Les mutations du travail induites des progrès des TIC et de la mondialisation des échanges feront que le droit du travail actuel, conçu par et pour la civilisation de l'usine, sombrera dans des dérives technocratiques conduisant à son ineffectivité, les concepts fondés sur la qualité de "mineur social" du travailleur étant inadaptés aux nouvelles relations de travail. Par ailleurs, de très nombreuses études d'économistes attestent de la mauvaise qualité des relations sociales en France. Les rigidités sur le marché du travail dues à l'excès de réglementation ont d'autant plus un effet négatif sur l'emploi que la boulimie législative crée de l'insécurité juridique. Ces constats invitent à une refondation du droit social pour l'adapter à la civilisation naissante du savoir. Elle ne peut se construire que dans la perspective d'une harmonie entre protection du travailleur et efficacité économique. Le droit du travail se doit d'autant plus de veiller à son impact sur le fonctionnement de l'entreprise que la conciliation entre économique et social autorise plus d'efficacité dans sa fonction protectrice. Le principe de proportionnalité est le catalyseur de ce droit nouveau prenant simultanément en compte les intérêts du salarié et ceux de l'entreprise. 1/ L'instrument par excellence de cette transformation, c'est le tissu conventionnel, dont l'autonomie et l'importance doivent être maximisées. La seule limite à cette autonomie doit être constituée par ce qui relève de l'ordre public, qui doit refluer dans les limites de ce que recouvre la notion civiliste du terme. Une partie significative des textes légaux incontournables est aujourd'hui liée à la suspicion à l'égard du consentement du travailleur, qu'il faut donc protéger y compris contre lui-même. En d'autres termes, la dérogation -aujourd'hui l'exception, devant être prévue par un texte- doit devenir la règle, sous réserve de l'ordre public stricto sensu. Il est même possible d'envisager le remplacement de cette technique, qui consacre la supplétivité des normes légales, par le renversement de la hiérarchie des normes qui met en oeuvre leur subsidiarité introduite par la loi du 20 août 2008 (1) dans le domaine de la durée du travail. L'autonomie doit être aussi la règle dans les rapports entre accords de rangs différents, sous réserve des domaines où l'accord participe à l'identité de la branche et contribue à la poursuite d'un objectif de solidarité.
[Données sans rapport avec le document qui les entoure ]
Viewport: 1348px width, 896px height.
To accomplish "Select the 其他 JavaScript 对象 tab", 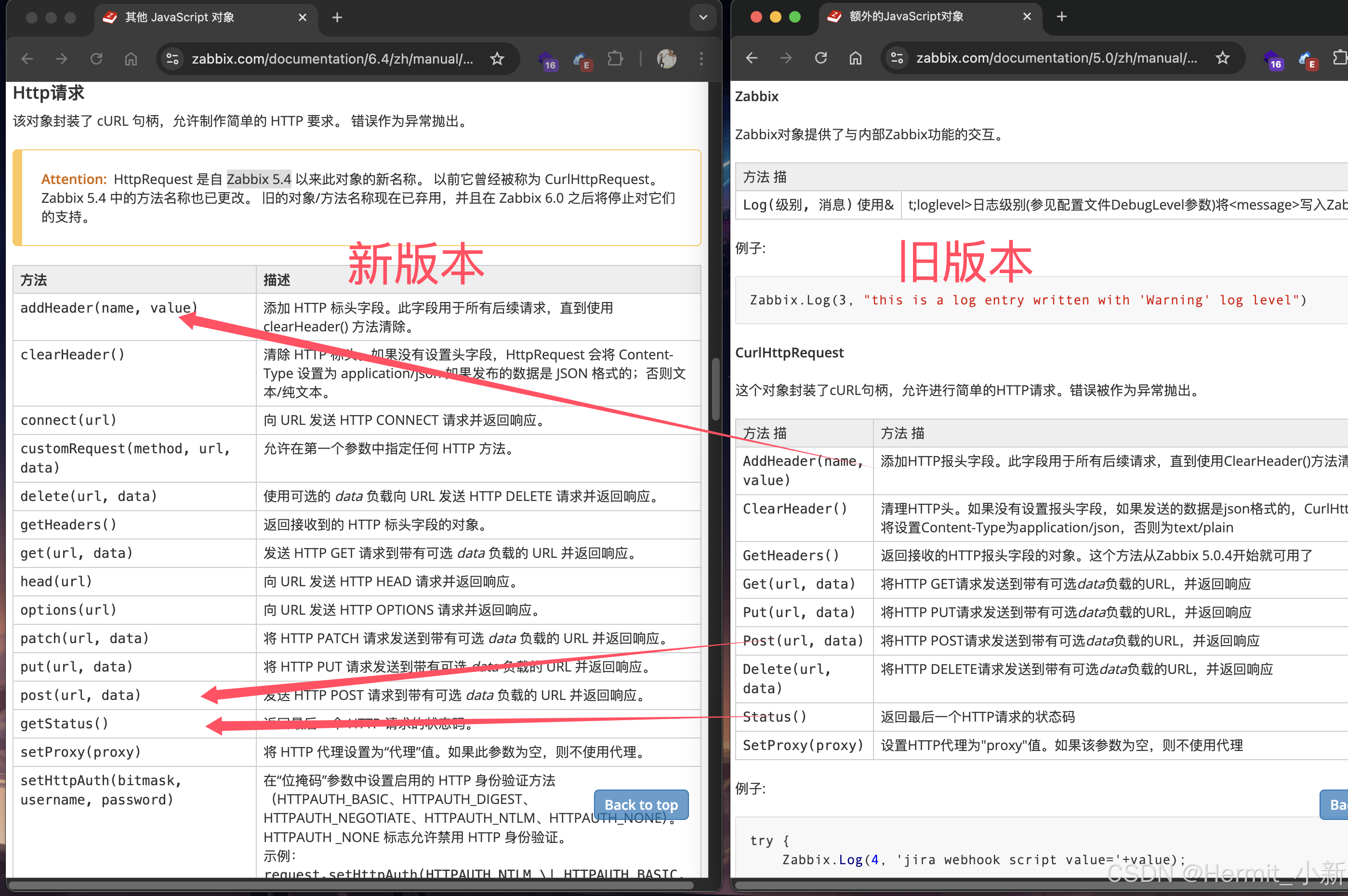I will click(x=179, y=18).
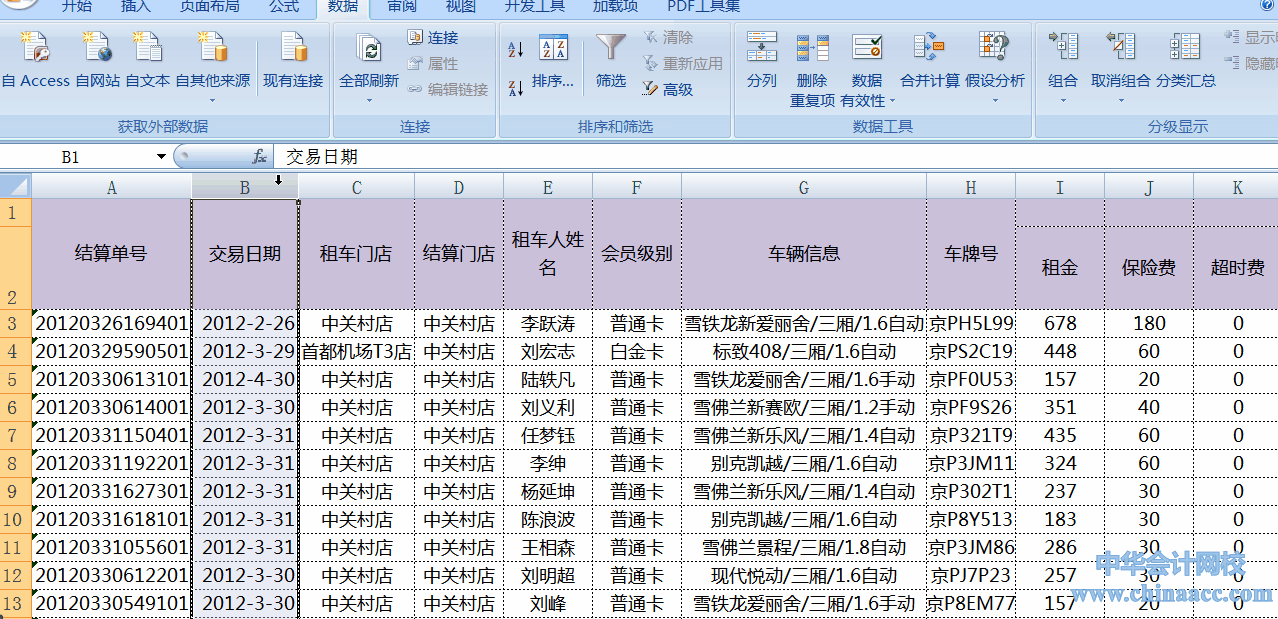Click the formula bar showing 交易日期

click(700, 157)
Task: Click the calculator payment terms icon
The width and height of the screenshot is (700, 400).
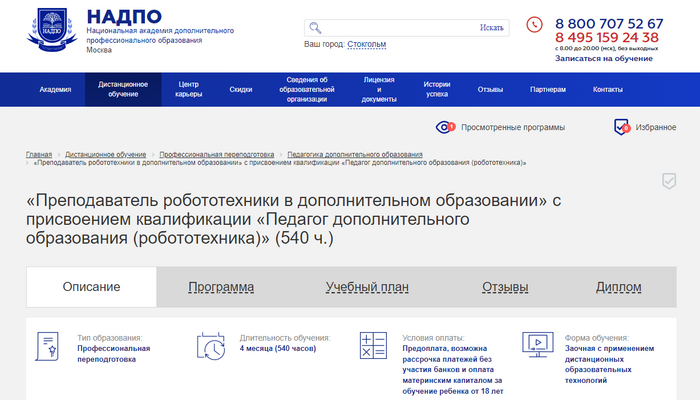Action: point(373,347)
Une telle évolution est en marche depuis longtemps, d'abord par la "Nouvelle société" de Chaban-Delmas et les lois "Auroux" (2), plus récemment par les lois du 4 mai 2004 (3) et du 20 août 2008. Ces évolutions n'ont été possibles qu'en raison de celles des mentalités, chacun des textes récents ayant été inspirés par un accord collectif. Il faut d'autant plus parachever la construction d'un droit plus contractuel et moins réglementaire que l'état actuel de demi-mesure crée de l'insécurité juridique et favorise une judiciarisation excessive.

C'est, dans cette perspective, qu'il convient :

- d'abord, de donner sa pleine puissance à la notion de représentativité des organisations syndicales. L'abandon de celle de droit au profit d'une mesure d'audience effective à partir du résultat des élections professionnelles est un progrès, surtout dans le contexte d'un droit réduisant la portée du principe de faveur. Ce n'est, toutefois, pas suffisant. Si l'on veut que l'essentiel du droit social émane de contrats collectifs, il faut favoriser l'élévation du nombre des syndiqués. Il est des moyens d'y remédier tels le développement de services apportés par les syndicats à leurs membres ou l'instauration par accord d'une déontologie.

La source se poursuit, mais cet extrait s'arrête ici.